Omong-omong, para pilot tidak terlalu antusias untuk melengkapi kembali F-51. Seperti yang dicatat oleh sejarawan VBR ke-8, banyak dari mereka melihat dengan mata kepala sendiri di perang sebelumnya mengapa Mustang gagal sebagai pesawat yang dekat dengan pendukung pasukan darat. Mereka tidak senang mendemonstrasikannya lagi dengan biaya sendiri.

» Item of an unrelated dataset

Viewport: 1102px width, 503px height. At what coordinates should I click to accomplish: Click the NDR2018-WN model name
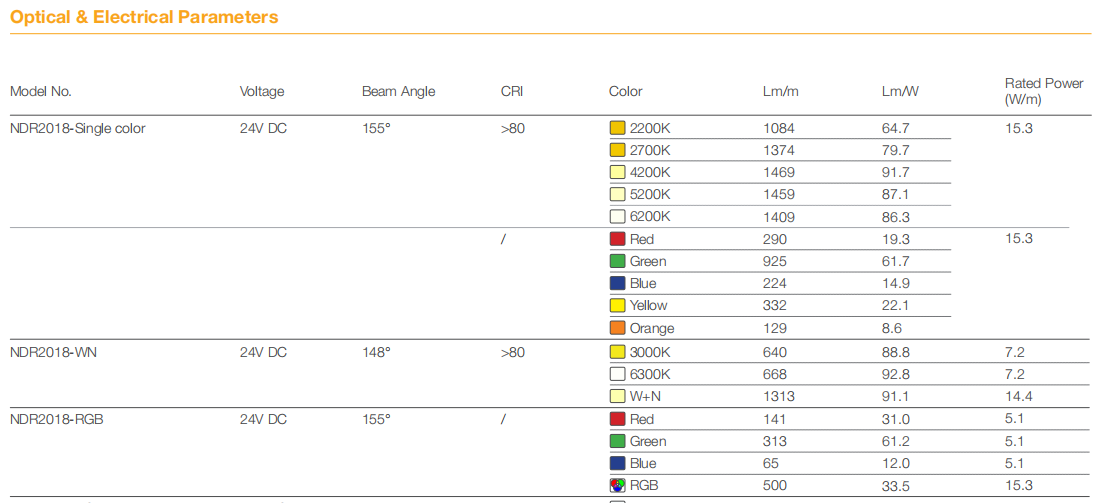[53, 352]
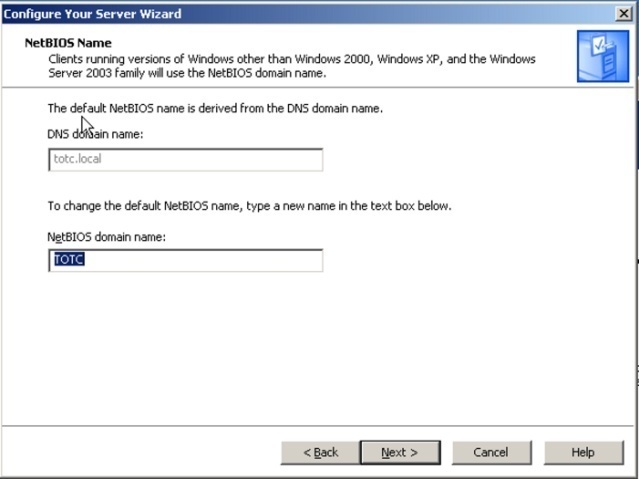
Task: Select the Configure Your Server Wizard title bar
Action: point(308,14)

Pada pertengahan Agustus 1950, semua unit F-51 reguler kembali ke Jepang: FBG ke-18 (FBS ke-12 dan ke-67) di Asia, Kyushu, FIG ke-35 (FIS ke-39 dan ke-40) dan FBG ke-8. FBS ke-35) di pangkalan Tsuiki terdekat. Orang Australia dari Skuadron No. 36 masih ditempatkan secara permanen di Iwakuni di pulau Honshu, dari Bandara Daegu (K-77) hanya untuk peralatan ulang dan pengisian bahan bakar. Hanya sekolah penerbangan dari proyek But One di bawah komando seorang mayor. Hessa, dari Daeeg ke Bandara Sacheon (K-2), lalu ke Jinhae (K-4). Sebagai bagian dari pelatihan, Hess membawa murid-muridnya ke garis depan terdekat sehingga rekan senegaranya dapat melihat pesawat bertanda Korea Selatan, yang meningkatkan moral mereka. Selain itu, dia sendiri menerbangkan serangan mendadak tanpa izin - hingga sepuluh kali sehari (sic!) - dan dia mendapat julukan "Satu-satunya Angkatan Udara".

Bandara Chinghe terlalu dekat dengan garis depan yang mengelilingi jembatan Busan untuk mempertahankan angkatan udara reguler di sana. Untungnya, beberapa kilometer di sebelah timur Busan, Amerika menemukan bekas bandara Jepang yang terlupakan. Segera setelah pasukan teknik membangun kembali sistem parit drainase dan meletakkan tikar logam, pada 8 September, VBR Mustang ke-18 bergerak. Sejak saat itu, bandara tersebut terdaftar sebagai Busan East (K-9).